After he’d stirred so many different sensations in her, she hadn’t fallen asleep until two in the morning. Her eyes opened at four before her alarm went off, body vibrating with anticipation. She’d made her dad a huge breakfast, baked scones for Gideon, and waited.
“Two and a half h
ours.” Smiling, she wondered if she should ease into the discussion. Her sisters hated when she blurted stuff out, but she didn’t know how to talk around things.
“Coffee?” He handed her a paper cup with a plastic lid. “Splash of cream, two sugars.”
Taken aback, she accepted the cup. “How do you know how I take my coffee?”
“I paid attention during our ops whenever you made a cup in the conference room.”
Warm flutters stroked her insides, like she’d swallowed a swarm of sun-soaked butterflies. “Gideon, I enjoyed the way you touched me in my room yesterday.”
His head snapped forward, his body stiffening ramrod straight.
“I’m sorry if I said or did something wrong,” she said.
His face was a blank slate as he sipped his coffee.
“I’d like to be friends.” She put her hand on his thigh, and his muscles tensed. “I want to have sex with you.”
Gideon choked, spewing coffee on the steering wheel as the car swerved. He went to set his cup in the beverage holder without looking and fumbled. Hot liquid splashed on the console.
“Shit.” The car swerved again.
She reeled her hand away from his thigh and back into her lap.
“It’s not a good idea for us to be friends. I crossed the line yesterday. I shouldn’t have touched you like that. I’m sorry.”
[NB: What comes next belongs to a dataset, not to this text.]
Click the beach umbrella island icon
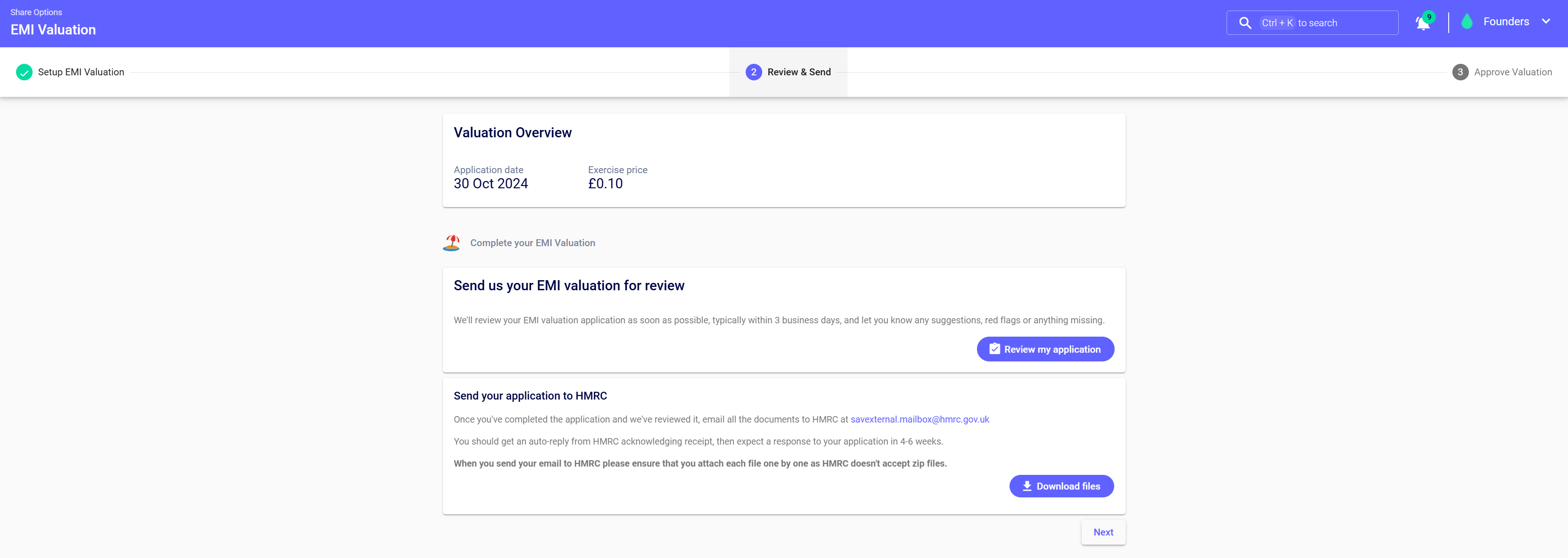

“Why? I enjoyed it. I thought you did too.” There was no mistaking he’d been aroused.
“It’s not you, Willow. It’s me. I’m not the right type of guy for you.”
A weight settled in her chest along with the true meaning of his words. She wasn’t the right type of girl for him. He could have anyone. A gorgeous woman with beauty queen potential who’d mastered the sexual techniques those magazines outlined.
Willow was simple, nothing fancy, nothing stunning. She struggled through briefings, with her stomach twisting into knots. What would she be like on a date?